Therapeutic strategies to enhance post stroke recovery of aged brains
Global Summit on Stroke
August 03-05, 2015 Birmingham, UK

Aurel Popa-Wagner

Posters-Accepted Abstracts: Brain Disord Ther

Abstract:

We and others have shown that potential mechanisms for self-repair also operate in the post-ischemic aged brain. Attractive therapeutic
strategies to enhance post stroke recovery of aged brains include both physical methods and methods of cellular therapy that can
enhance the endogenous restorative mechanisms of the injured brain by supporting processes of neovascularization, neurogenesis and
neural reorganization. In the first hours post-stroke H2S-induced hypothermia may be a viable clinical approach to protecting the brain
from cerebral injury long-term hypothermia. Since stroke afflicts mostly the elderly, it is highly desirable to test the efficacy of cell therapy
in the microenvironment of aged brains that is generally refractory to regeneration.
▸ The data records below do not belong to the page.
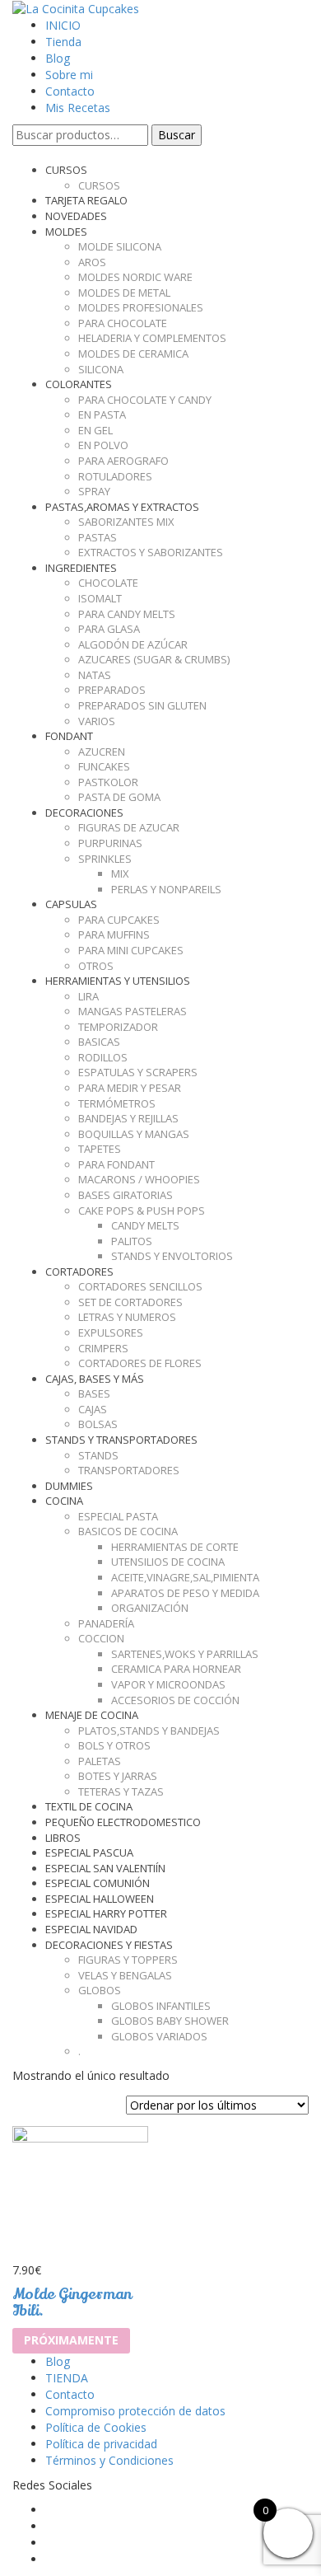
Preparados (112, 689)
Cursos (99, 185)
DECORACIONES (84, 812)
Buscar (176, 135)
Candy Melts (145, 1225)
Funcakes (104, 766)
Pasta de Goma (119, 796)
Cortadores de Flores (140, 1363)
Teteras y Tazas (121, 1791)
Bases (94, 1393)
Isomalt (100, 598)
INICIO (63, 25)
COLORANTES (78, 384)
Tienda (63, 41)
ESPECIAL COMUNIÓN (97, 1883)
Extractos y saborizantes (150, 552)
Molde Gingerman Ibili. (72, 2302)
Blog (57, 58)
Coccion (101, 1638)
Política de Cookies (96, 2427)
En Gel (95, 430)
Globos (99, 1990)
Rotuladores (115, 476)
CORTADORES (79, 1271)
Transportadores (128, 1470)
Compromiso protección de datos (135, 2411)
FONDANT (69, 735)
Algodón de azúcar (133, 644)
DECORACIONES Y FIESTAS (109, 1944)
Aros (92, 262)
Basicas (99, 1041)
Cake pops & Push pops (141, 1210)
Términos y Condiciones (109, 2460)
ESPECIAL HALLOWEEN (99, 1898)
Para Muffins (114, 934)
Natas (94, 674)
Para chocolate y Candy (145, 399)
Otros (96, 965)
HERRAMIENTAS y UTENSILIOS (117, 980)
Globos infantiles (161, 2005)
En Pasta (102, 414)
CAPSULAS (71, 904)
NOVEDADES (76, 215)
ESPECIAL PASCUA (89, 1852)
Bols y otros (114, 1745)
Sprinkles (105, 858)
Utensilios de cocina (168, 1561)
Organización (149, 1607)
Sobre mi (69, 74)
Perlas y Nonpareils (166, 889)
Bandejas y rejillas (128, 1118)
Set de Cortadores (130, 1302)
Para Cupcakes (119, 919)
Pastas (97, 537)
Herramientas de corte (175, 1546)
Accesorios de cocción (175, 1700)
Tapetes (99, 1148)
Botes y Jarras (117, 1775)
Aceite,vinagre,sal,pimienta (185, 1577)
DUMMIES (69, 1485)
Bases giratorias (125, 1194)
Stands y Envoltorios (172, 1255)
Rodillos (103, 1057)
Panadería (106, 1623)
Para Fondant (116, 1164)
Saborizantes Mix (126, 521)
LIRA (88, 996)
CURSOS (66, 169)
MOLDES (66, 231)
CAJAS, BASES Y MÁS (94, 1378)
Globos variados (159, 2036)
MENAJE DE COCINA (91, 1714)
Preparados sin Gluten (142, 705)
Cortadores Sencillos (140, 1286)
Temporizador (118, 1026)
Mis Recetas (77, 107)
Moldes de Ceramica (133, 353)
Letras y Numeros (127, 1316)
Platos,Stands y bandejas (149, 1730)
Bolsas (98, 1424)
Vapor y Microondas (168, 1684)
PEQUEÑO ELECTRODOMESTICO (123, 1822)
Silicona (100, 369)
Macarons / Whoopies (139, 1179)
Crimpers (103, 1348)
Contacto (70, 91)
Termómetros (117, 1103)
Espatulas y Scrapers (138, 1072)
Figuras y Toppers (128, 1959)
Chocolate (108, 582)
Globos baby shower (170, 2020)
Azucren (101, 751)
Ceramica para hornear (176, 1668)
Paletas (99, 1761)
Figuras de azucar (128, 827)
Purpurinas (110, 843)
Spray (94, 491)
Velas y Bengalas (125, 1975)
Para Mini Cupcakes (131, 950)
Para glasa (109, 628)
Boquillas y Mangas (133, 1133)
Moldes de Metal (124, 292)
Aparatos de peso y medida (185, 1592)
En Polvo (103, 445)
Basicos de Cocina (128, 1531)
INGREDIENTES (81, 567)
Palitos (131, 1241)
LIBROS (63, 1837)
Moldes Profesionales (140, 307)
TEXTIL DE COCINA (89, 1806)
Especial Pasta (118, 1516)
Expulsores (110, 1332)
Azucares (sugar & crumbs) (154, 659)
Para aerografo (123, 460)
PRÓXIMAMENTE (71, 2340)
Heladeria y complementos (152, 337)
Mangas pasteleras (132, 1011)
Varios (96, 721)
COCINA (64, 1500)
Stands (98, 1455)
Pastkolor (108, 782)
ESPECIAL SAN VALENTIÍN (105, 1868)
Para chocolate (122, 323)
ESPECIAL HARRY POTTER (106, 1913)
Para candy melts (126, 614)
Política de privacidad (101, 2444)
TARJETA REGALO (86, 200)
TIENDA (66, 2378)
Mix (120, 873)
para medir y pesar (129, 1087)
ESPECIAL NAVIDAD (91, 1929)
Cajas (92, 1409)
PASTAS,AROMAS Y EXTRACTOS (122, 506)
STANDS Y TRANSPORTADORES (121, 1439)
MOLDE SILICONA (119, 246)
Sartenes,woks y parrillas (184, 1653)
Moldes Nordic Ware (135, 276)
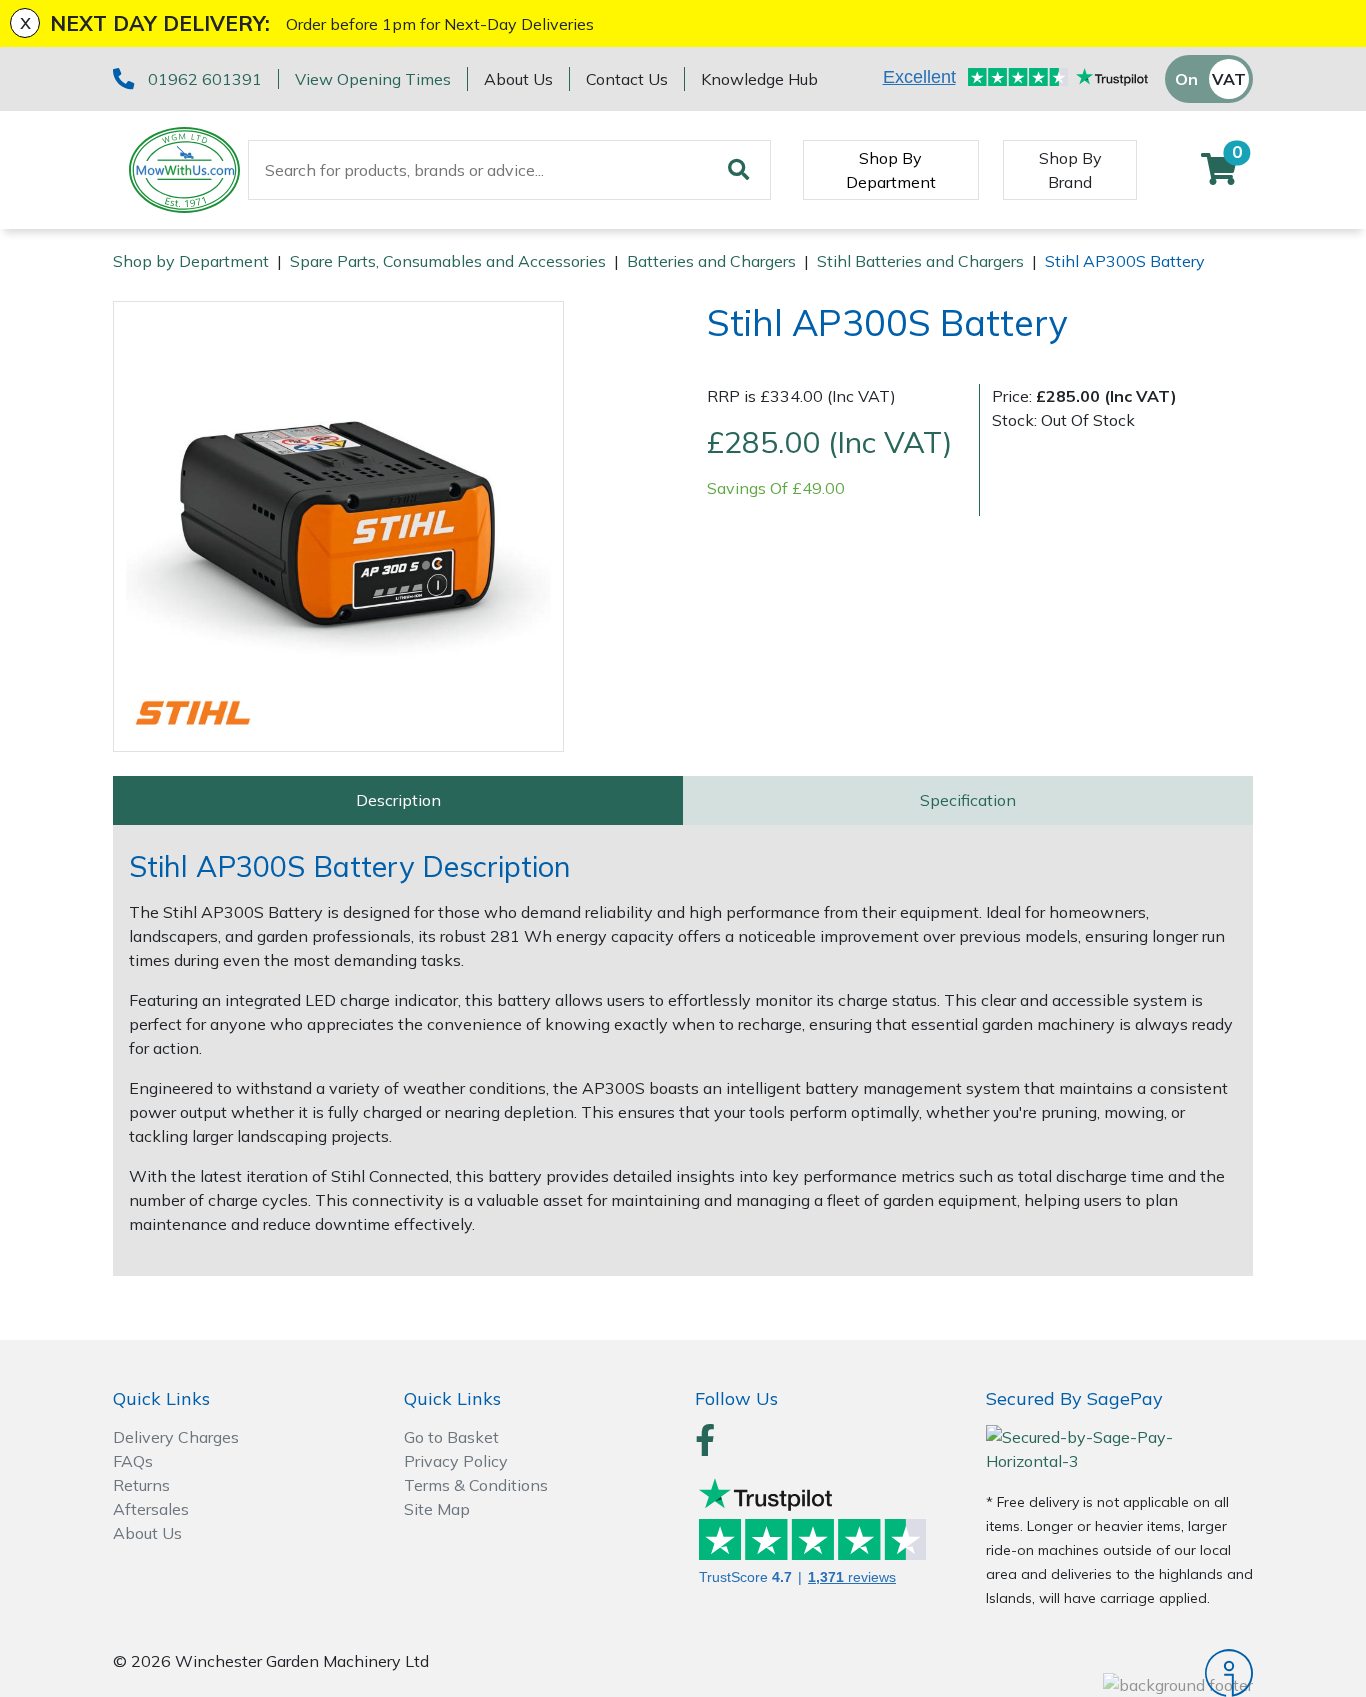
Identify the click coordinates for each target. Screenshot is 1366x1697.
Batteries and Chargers (711, 261)
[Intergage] (1119, 1673)
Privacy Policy (456, 1461)
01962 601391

In particular, stem cells from the bone marrow allow
an autologous transplantation approach that can be translated in the near future to the clinical practice. Such a bone marrow-derived
therapy includes the grafting of stem cells as well as the delayed induction of endogenous stem cell mobilization and homing by the
stem cell mobilizer Granulocyte-colony Stimulating Factor (G-CSF). We tested the hypothesis that grafting of bone marrow-derived predifferentiated
mesenchymal cells (BM MSCs) in G-CSF-treated animals improves the long-term functional outcome in aged rodents. To this
end, G-CSF alone (50 μg/kg) or in combination with a single dose (106 cells) of rat BM MSCs were administered intravenously to Sprague-
Dawley rats at six hour safer transient occlusion (90 min) of the middle cerebral artery. Infarct volume was measured by MRI at 3 and 48
days post-stroke and additionally by immunhistochemistry at day 56. Functional recovery was tested during the entire post-stroke survival
period of 56 days. Daily treatment for post-stroke aged rats with G-CSF led to a robust and consistent improvement of neurological function
after 28 days. The combination therapy also led to robust angiogenesis in the formerly infarct core and beyond in the “islet of regeneration”.
However, G-CSF+BM MSCs may not impact at all on the spatial reference-memory task or infarct volume and therefore did not further
improve the post-stroke recovery. We suggest that in a real clinical practice involving older post-stroke patients, successful regenerative
therapies would have to be carried out for a much longer time.